Cette rigidification intervient alors même que la réglementation européenne limite déjà l’usage du cuivre à 4 kg par hectare et par an, avec possibilité d’adaptation selon les conditions des millésimes. La filière souligne que cette flexibilité n’est désormais plus permise dans le cadre défini par l’ANSES.
Des conséquences redoutées pour 58 000 exploitations
Les organisations professionnelles avertissent que 58 000 exploitations viticoles françaises pourraient se retrouver en difficulté dès le prochain printemps, si des solutions ne sont pas trouvées. Les 12 000 exploitations engagées en agriculture biologique, qui ne recourent pas aux produits phytosanitaires de synthèse, seraient particulièrement exposées.
La filière demande donc qu’une nouvelle série d’études soit rapidement engagée. Celles-ci devront notamment porter sur :
- l’évaluation du risque pour les pollinisateurs, selon des méthodes actualisées,
- l’évaluation du risque pour la santé humaine,
- et la possibilité d’utiliser jusqu’à 6 kg de cuivre par hectare certaines années, tout en conservant une moyenne de 4 kg sur 7 ans, comme le permet le cadre européen.

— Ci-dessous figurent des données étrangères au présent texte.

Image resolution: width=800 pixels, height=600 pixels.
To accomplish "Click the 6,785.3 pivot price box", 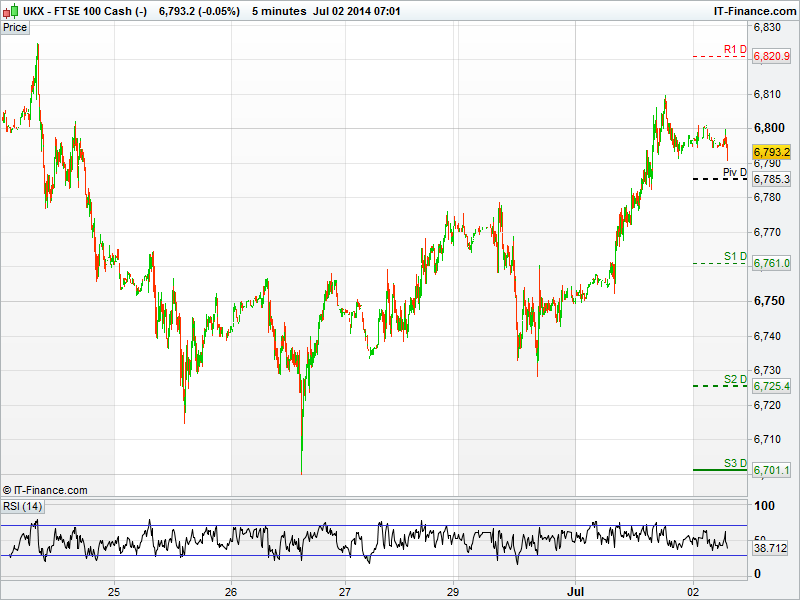I will [x=772, y=179].
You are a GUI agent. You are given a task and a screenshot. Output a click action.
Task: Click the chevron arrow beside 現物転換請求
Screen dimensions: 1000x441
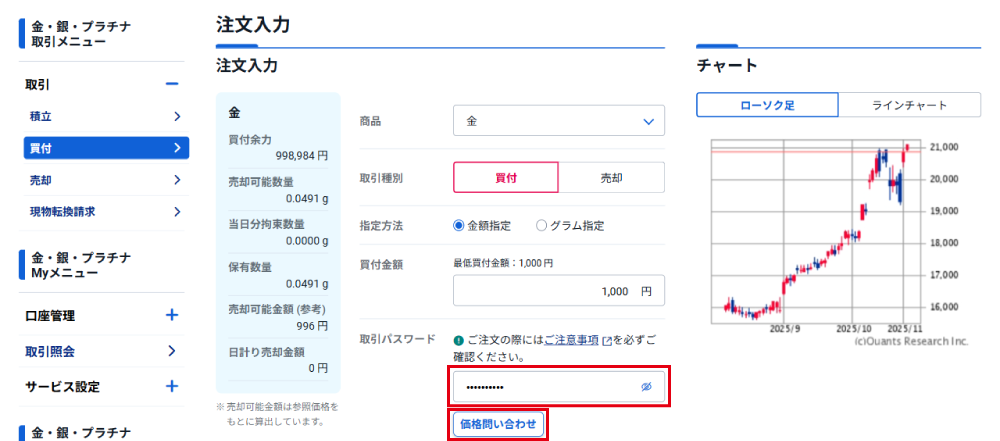click(x=177, y=212)
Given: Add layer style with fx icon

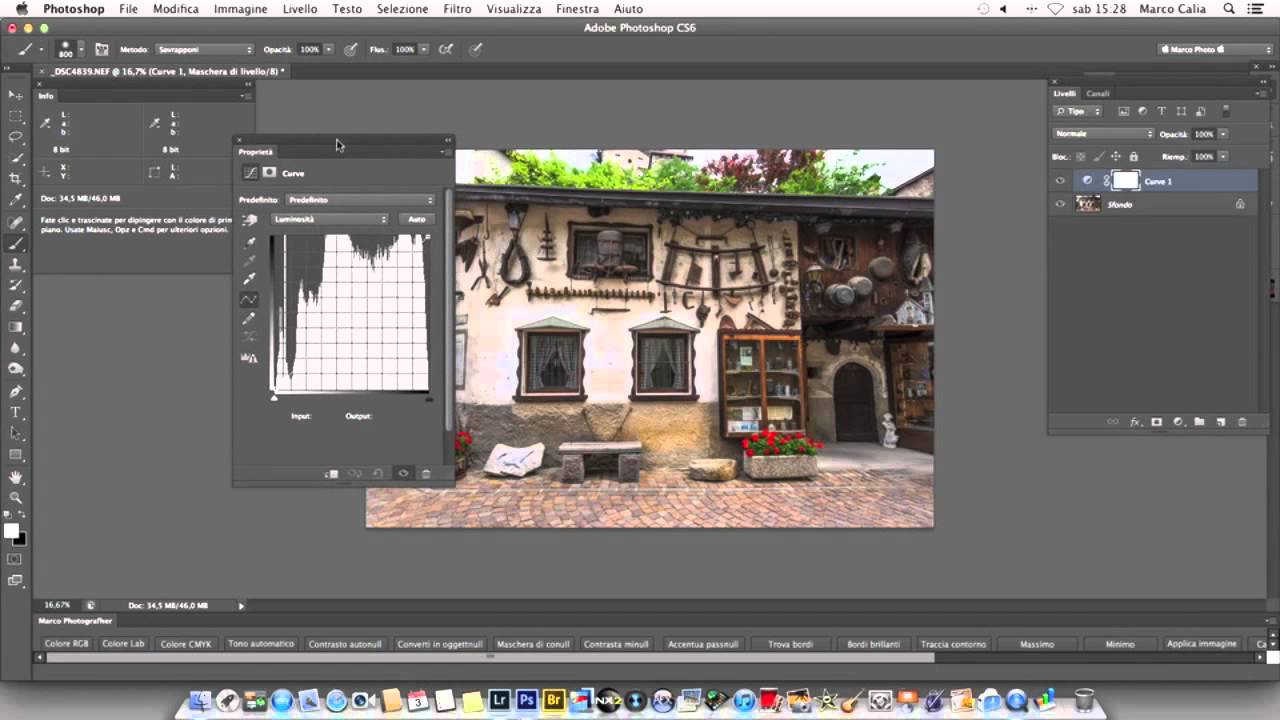Looking at the screenshot, I should pyautogui.click(x=1135, y=422).
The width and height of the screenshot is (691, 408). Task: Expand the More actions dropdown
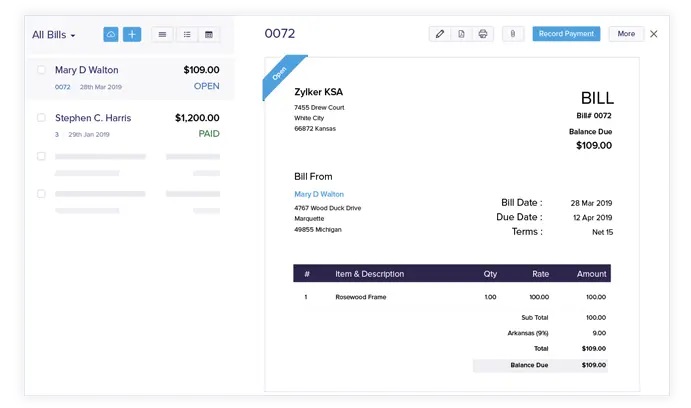tap(626, 34)
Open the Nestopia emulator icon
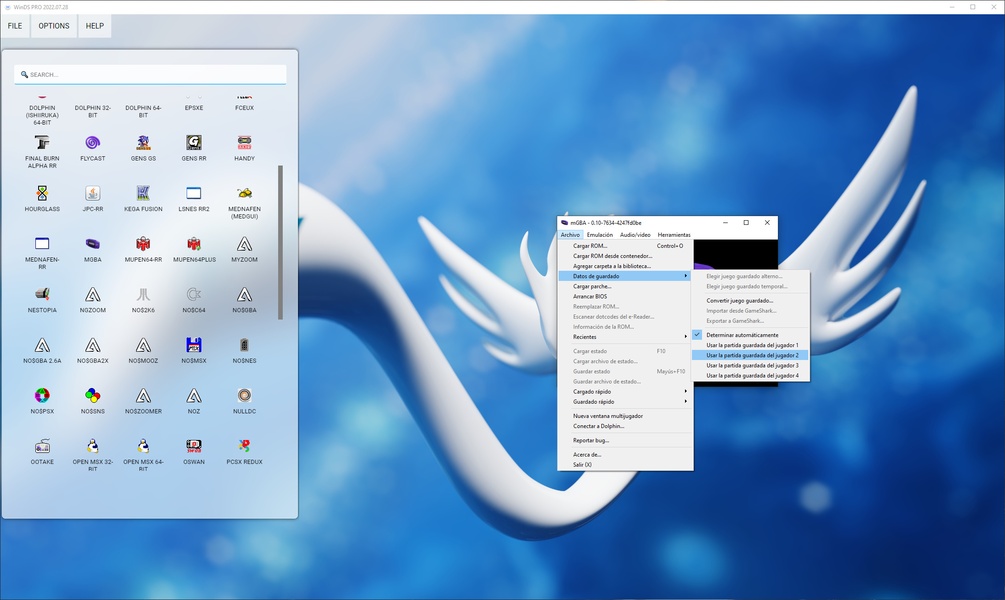The image size is (1005, 600). point(42,294)
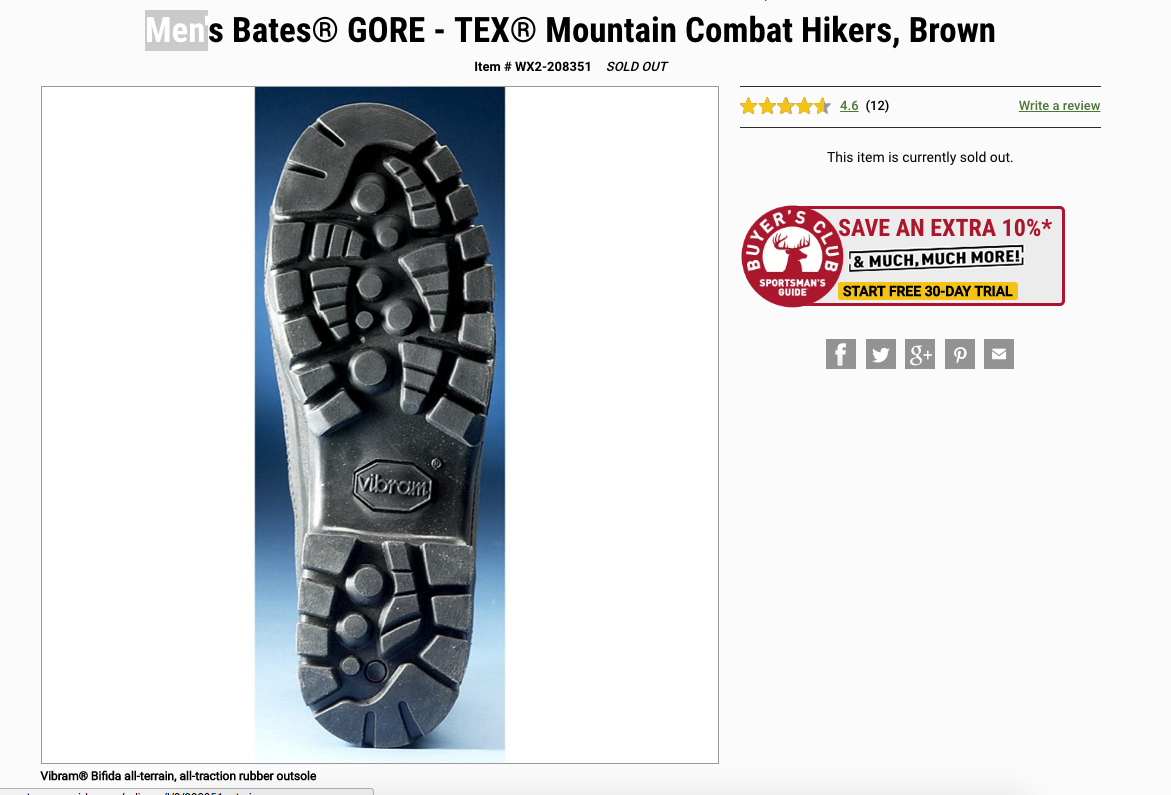Click the Twitter share icon
Viewport: 1171px width, 795px height.
880,354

Des demandes de dérogations immédiates
En attendant les résultats de ces études, les syndicats viticoles demandent des mesures temporaires, notamment :
- la possibilité de traiter le soir, lors de la floraison, dans le respect de l’arrêté « abeilles »,
- ainsi que la reconduction de la règle de lissage des doses sur plusieurs années, comme le permet le droit européen actuel.
Selon Anthony Brun, président de la Commission Durabilité-Environnement de la CNAOC, la filière viticole souhaite que l’État reconnaisse les efforts réalisés dans la transition écologique, rappelant que le cuivre « reste la seule alternative pour se protéger du mildiou ». Il souligne également l’incompréhension de la filière, alors que l’Union européenne a décidé de prolonger l’homologation du cuivre jusqu’en 2029, quand la France applique des restrictions supplémentaires.
Un risque de désavantage compétitif en Europe
La filière craint que les vignobles français ne se retrouvent dans une situation défavorable face à leurs voisins européens, pouvant utiliser le cuivre selon des modalités plus souples. Cette différence de cadre réglementaire pourrait affecter les rendements, la qualité des récoltes, et la stabilité économique des exploitations.
La FNAB, la CNAOC et France Vin Bio demandent une action concertée entre les ministères concernés, les instituts techniques et les fabricants, afin de débloquer la situation dans les prochains mois. Sans cela, la campagne 2026 pourrait être marquée par des pertes de production significatives.